Beach Traffic Good Indicator of Economic Health

Daytona Beach News-Journal: When people think of Daytona Beach tourism, they often think of "the world's most famous beach." As one of the area's big draws, how closely the shoreline resembles a can of sardines during the peak summer months is one indicator of the tourism economy's health.

Although beach tolls have been down slightly the past few months, Volusia County Beach Patrol officials and area businesses say the beach seems as busy, if not more, than in the past few years. The July 4th crowd backed them up.

"We seem to be at 100 percent in a lot of areas," Beach Patrol Capt. Tammy Marris said Monday. Because the beach was full, access was closed for at least an hour at International Speedway Boulevard and at Ponce Inlet, Marris said. "And New Smyrna Beach had to close for about an hour," she said.

Beach toll numbers have ebbed and flowed like the tides this year. After being up triple-digit dollar numbers in February and March over the previous year, beach tolls for Volusia County in April and May showed decreases of $23,033 and $29,373, respectively.

Beach Patrol spokeswoman Capt. Tammy Marris said the beach tolls do show a decrease in car traffic on the beach in April and May, but there are other factors, including people who choose not to drive on the beach. Off-beach parking lots have been busy in recent months, she said.

"The last few months, I think we've been probably close to the same as last year," Marris said. "It just depends on the weather." Marris said the parking lots at Tom Rennick Park in Ormond Beach, Sun Splash Park in Daytona Beach and 27th Avenue in New Smyrna Beach had all been crowded in recent weeks.

"A lot of people say it's because of the economy," she said. "People are saying it might be a cheaper way to go, just drive over to the beach, get on the beach."

Texas resident Amy Lyons was out on the beach by the Ocean Walk on Friday afternoon with her kids, taking advantage of the first sunny day all week. She'd been to Daytona Beach four years ago in the summer, she said, and didn't remember it being quite this crowded.

The beach is her favorite thing about coming to Daytona, she said. "My least favorite would probably be the amount of people here," she said. "It's pretty busy." She said her family tries to come mid-July, but this year it wasn't possible. "I'm sure this weekend is going to be nuts," she said.

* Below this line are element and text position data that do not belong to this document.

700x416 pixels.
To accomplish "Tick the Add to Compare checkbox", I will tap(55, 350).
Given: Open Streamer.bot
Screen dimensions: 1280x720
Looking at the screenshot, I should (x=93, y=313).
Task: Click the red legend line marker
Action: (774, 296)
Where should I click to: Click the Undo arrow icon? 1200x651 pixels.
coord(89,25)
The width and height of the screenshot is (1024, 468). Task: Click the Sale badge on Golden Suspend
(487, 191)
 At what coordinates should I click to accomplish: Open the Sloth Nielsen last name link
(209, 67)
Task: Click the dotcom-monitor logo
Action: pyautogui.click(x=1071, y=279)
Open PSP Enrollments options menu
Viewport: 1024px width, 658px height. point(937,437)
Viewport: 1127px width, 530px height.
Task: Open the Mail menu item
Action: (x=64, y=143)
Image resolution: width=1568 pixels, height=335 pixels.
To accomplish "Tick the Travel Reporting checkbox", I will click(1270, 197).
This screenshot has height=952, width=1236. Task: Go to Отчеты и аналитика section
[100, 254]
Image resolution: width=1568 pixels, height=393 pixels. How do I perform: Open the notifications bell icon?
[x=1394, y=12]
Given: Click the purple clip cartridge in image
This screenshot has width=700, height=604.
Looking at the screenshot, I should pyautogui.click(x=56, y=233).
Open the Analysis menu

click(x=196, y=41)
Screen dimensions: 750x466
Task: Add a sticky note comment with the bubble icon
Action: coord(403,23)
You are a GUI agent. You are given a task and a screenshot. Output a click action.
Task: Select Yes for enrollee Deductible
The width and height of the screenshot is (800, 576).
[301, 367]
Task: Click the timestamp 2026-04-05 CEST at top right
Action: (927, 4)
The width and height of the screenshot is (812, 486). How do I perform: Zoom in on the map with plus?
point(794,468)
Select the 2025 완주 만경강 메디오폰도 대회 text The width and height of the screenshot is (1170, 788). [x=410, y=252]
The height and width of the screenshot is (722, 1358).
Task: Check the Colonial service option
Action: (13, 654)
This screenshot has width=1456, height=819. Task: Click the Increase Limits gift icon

Lyons' prediction seems to have panned out, some, but not everywhere. Across from the county-maintained free Rockefeller parking lot in Ormond Beach, two-year resident Bobbie Donaldson who lives in an apartment on A1A said she thought the beach looked quite crowded from her balcony during the Monday holiday. But Diane Tartaglia of Longwood, who had set up a tent at the beach access across from the parking lot didn't think it was all that crowded.

"We own two condos here, and it was less crowded than I thought it would be," Tartaglia said. "We come Memorial and Labor Day, and it seemed more crowded."

At Ocean Walk Shoppes, Director of Marketing Kim Ellis said there's been a 6.3 percent increase in traffic from June of last year, and a 16.1 percent increase from May to June this year. She attributed the busier month to summertime initiatives like free movies at 10 a.m. Tuesday and Wednesday with family-friendly titles and the live concerts and fireworks at the Bandshell on Saturday nights.

Dino Paspalakis, whose family owns a number of businesses on the Boardwalk, including Joyland Amusement Center, Mardi Gras Fun Center and Pizza King, said he's seen an increase in customers, too. "We're definitely busier, but I'm not sure whether I'd attribute it to tourism or to the fact that the Ferris wheel has been a major draw to this area, to the Boardwalk in specific."

Paspalakis also said he thinks the fireworks off of the pier on Saturday nights have been a draw, with a countywide fireworks ban affecting other parts of Volusia County in recent weeks.

However, Rich Larkin, general manager for the Hilton Daytona Beach Oceanfront Resort, said his hotel isn't feeling the beach increases. Occupancy at his hotel has been flat for the past few months compared to last year. However, he said, he has seen large increases in leisure tourists and decreases in convention customers, and that the leisure customers generally spend more time at the beach.

"I can't gauge it so much because I don't have the driving on the beach (at the Hilton)," Larkin said. "When I go to the beach, though, it looks the same to me. There's no indication that it's up or down."